Woolsington is a village in, and civil parish of, Newcastle upon Tyne, England. It is located north-west of the city centre, covering a large geographical area. It was also formerly an electoral ward, although the ward was slightly larger than the civil parish, extending slightly further south. The parish also includes Newbiggin Hall, Woolsington village and Newcastle Airport. It had a population of 11,160 as of the 2011 Census.

The place-name 'Woolsington' is first attested in Charter Rolls of 1204, where it appears as Wlsinton. The name means 'the town or settlement of Wulfsige's people'.
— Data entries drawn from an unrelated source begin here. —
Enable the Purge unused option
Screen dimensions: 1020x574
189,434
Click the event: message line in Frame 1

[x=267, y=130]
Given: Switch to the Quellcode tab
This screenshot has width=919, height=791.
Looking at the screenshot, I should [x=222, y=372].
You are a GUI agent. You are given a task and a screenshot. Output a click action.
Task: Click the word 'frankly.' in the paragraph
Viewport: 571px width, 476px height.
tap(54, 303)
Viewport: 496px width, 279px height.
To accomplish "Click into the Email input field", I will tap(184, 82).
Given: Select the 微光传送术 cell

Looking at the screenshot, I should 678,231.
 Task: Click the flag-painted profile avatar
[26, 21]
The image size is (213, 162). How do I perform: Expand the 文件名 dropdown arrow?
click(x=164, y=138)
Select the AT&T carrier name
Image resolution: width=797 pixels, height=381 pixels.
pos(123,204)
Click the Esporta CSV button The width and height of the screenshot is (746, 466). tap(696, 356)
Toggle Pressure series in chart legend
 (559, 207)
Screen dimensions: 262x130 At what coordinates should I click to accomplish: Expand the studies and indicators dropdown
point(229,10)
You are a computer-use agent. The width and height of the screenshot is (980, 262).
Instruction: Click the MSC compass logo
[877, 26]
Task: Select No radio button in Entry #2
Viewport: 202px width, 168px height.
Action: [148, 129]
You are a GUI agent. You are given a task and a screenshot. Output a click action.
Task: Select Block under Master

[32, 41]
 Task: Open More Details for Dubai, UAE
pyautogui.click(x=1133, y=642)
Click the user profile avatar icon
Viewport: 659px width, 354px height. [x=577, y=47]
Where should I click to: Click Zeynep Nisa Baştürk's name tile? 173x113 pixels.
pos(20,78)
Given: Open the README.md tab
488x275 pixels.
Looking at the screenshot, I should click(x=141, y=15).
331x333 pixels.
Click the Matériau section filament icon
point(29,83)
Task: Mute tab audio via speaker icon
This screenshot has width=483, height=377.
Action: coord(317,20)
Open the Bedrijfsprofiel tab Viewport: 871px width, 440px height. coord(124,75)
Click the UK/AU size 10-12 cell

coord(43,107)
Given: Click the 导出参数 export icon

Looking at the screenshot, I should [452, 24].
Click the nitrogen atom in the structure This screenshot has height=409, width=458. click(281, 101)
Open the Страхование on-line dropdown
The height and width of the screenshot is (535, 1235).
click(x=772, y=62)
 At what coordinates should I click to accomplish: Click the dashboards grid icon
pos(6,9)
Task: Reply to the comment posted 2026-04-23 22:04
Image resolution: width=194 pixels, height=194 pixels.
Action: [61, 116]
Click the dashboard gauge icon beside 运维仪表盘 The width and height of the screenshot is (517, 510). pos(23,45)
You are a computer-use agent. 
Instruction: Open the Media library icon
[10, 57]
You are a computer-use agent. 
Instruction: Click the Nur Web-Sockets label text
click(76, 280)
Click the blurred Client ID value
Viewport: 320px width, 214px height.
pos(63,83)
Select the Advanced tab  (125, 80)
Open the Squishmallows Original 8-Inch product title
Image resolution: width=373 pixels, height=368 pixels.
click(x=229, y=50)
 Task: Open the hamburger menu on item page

The Grade II* listed Woolsington Hall and its 92-acre estate are located in the parish. The hall is on English Heritage's Heritage at Risk Register. In December 2015 the hall was severely damaged by fire.

There are four primary schools as well as a nursery and creche. There is also a children's centre. Other community facilities include Simonside Community Centre, Newbiggin Hall library, Gala Field Youth Centre and Chevyside Learning First.
Newbiggin Hall Library has computers with free internet access. Gala Field Youth Centre provides activities and support to children and young people in the area.
Simonside Community Centre on Bedeburn Road offers rooms to hire for events or meetings and a fitness suite.

House prices in Woolsington average at £154,500. However, property prices within the boundaries of the village itself range from £250,000 to £1,100,000.